Ao fim, a voz da jovem ficou aguda, e Song Zhi tapou os ouvidos, incomodada com o tom.
"Ai..." Esfregando as orelhas doloridas, Song Zhi irritou-se. Ninguém jamais ousara falar assim com ela!
"Não sei o que é esse espaço portátil nem que maravilha seria. Mas, pedir que eu faça trabalhos de servos, nunca!"
"Ah..." A jovem travou, olhando para os olhos enfurecidos de Song Zhi, encolhendo-se, mudando o tom agressivo para um mais fraco: "Você não queria ir para a capital? Se plantar comigo, eu te ajudo a voltar para lá, que tal?"
Logo depois, esfregou as mãos, engoliu em seco e sorriu largo: "Plantar tem muitas vantagens, sabe? Quem planta, não passa fome, e ainda pode juntar dinheiro para a viagem de volta à capital. E quem sabe, encontrar um marido incrível? Olhe essas montanhas, esses rios, a terra preta e fértil... não custa nada, basta uma palavra sua, e tudo pode ser seu. Não quer pensar melhor?"
"Hum!" Song Zhi ergueu o queixo, orgulhosa, e lançou um olhar de desprezo à jovem. "Para voltar à capital, tenho muitos meios. Por que me sujeitaria a esse tipo de trabalho sujo e pesado?"
Mesmo vestindo roupas velhas e gastas, a postura altiva da nona princesa ainda emanava autoridade. Assim, diante de sua imponência, Wu Sheng rapidamente perdeu a coragem.
No fundo, Wu Sheng era um tigre de papel — só parecia feroz por fora.
"Buá... Não se comoveu nem um pouco, minha presença foi esmagada, e agora?" Wu Sheng mordeu o lenço, chorando copiosamente. Essa protagonista era impiedosa demais, nada gentil ou dócil!
Song Zhi não se importou, avançou um passo, olhos semicerrados, voz ameaçadora: "Solte-me logo!"
"Eu nem te prendi..." Wu Sheng chorou ainda mais.
Ela, uma respeitável solteirona do século XXI, perdeu para uma garotinha antiquada de treze ou quatorze anos. Que humilhação! Dá vontade de morrer!
"Vai me soltar ou não?" Song Zhi se aproximou mais, o olhar ameaçador como se fosse matar Wu Sheng caso não a deixasse sair.

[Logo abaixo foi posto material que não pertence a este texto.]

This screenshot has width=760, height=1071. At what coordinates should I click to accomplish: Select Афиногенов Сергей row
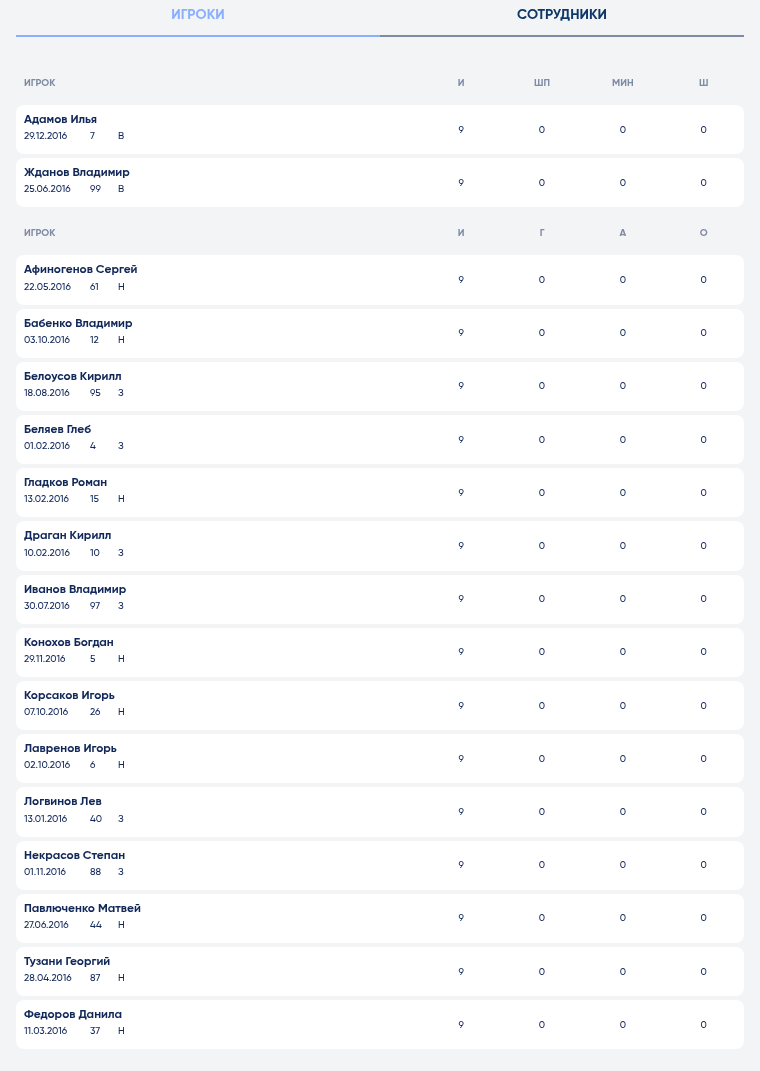380,280
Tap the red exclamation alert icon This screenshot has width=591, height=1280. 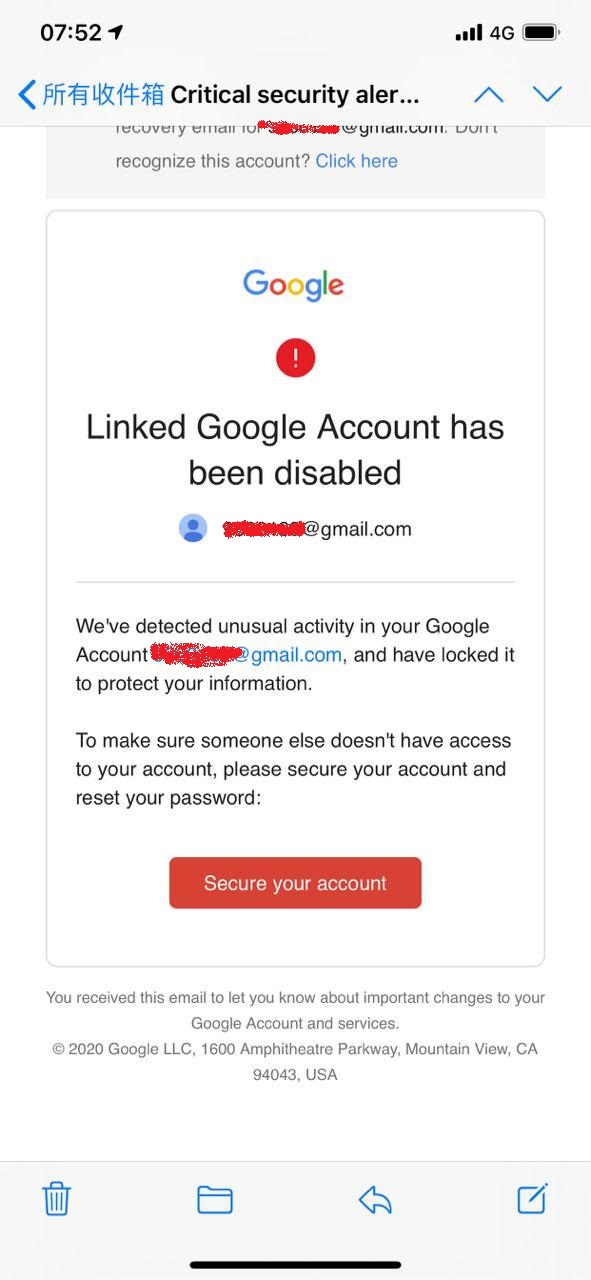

"Basta pensar ‘sair’ que você sai!" Wu Sheng, incapaz de suportar o olhar intenso, tapou os olhos e gritou, irritada. Competir em astúcia e olhar com uma nobre de antigamente? Melhor desistir!

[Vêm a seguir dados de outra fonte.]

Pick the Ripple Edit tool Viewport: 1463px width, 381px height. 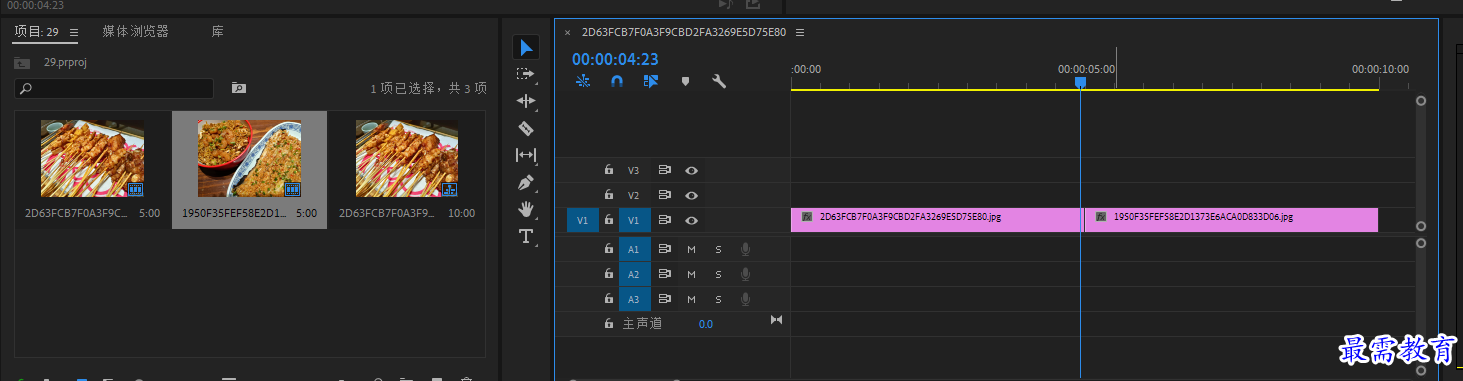coord(526,101)
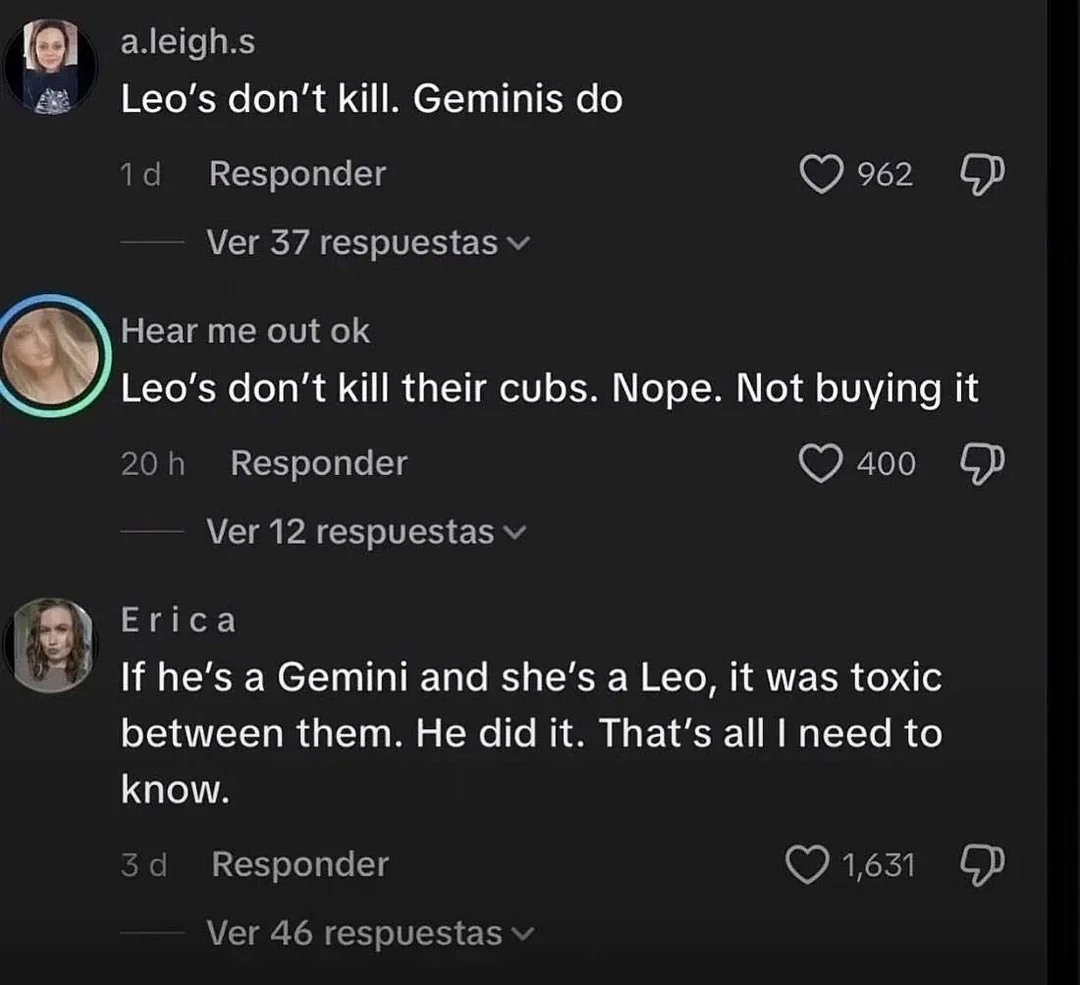Dislike a.leigh.s comment with thumbs-down icon

[x=982, y=175]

Song Zhi bufou, satisfeita, pensou "sair" e, ao abrir os olhos, estava de volta ao mesmo quarto de antes.
Olhando para a mobília destruída, Song Zhi hesitou, lembrando-se do que a jovem dissera sobre plantar para não passar fome e juntar dinheiro para a viagem de volta. Por um momento, vacilou.
Talvez... valesse a pena tentar?
Logo, porém, sacudiu a cabeça para afastar a ideia. Ela era a digna nona princesa do Grande Kuang. Como poderia rebaixar-se ao nível dos servos? Se para voltar à capital precisasse abandonar seu orgulho, preferia morrer naquele fim de mundo!
Se plantar realmente trouxesse riqueza, então não haveria mais pobres neste mundo!
Song Zhi consolou-se, abandonando de vez a ideia de plantar, obrigando-se a não pensar mais naquelas montanhas imponentes e na jovem insana.
De repente, o estômago roncou. Song Zhi corou; nunca sentira fome antes e só então lembrou que havia vomitado tudo o que comera no almoço. Não era de se estranhar que estivesse com o ventre vazio.
Envergonhada, saiu à procura de algo para comer.
No espaço, Wu Sheng se sentou de braços cruzados numa grande pedra sob a cachoeira. Recuperando o ânimo, resmungou: "Um dia, você ainda vai me procurar!"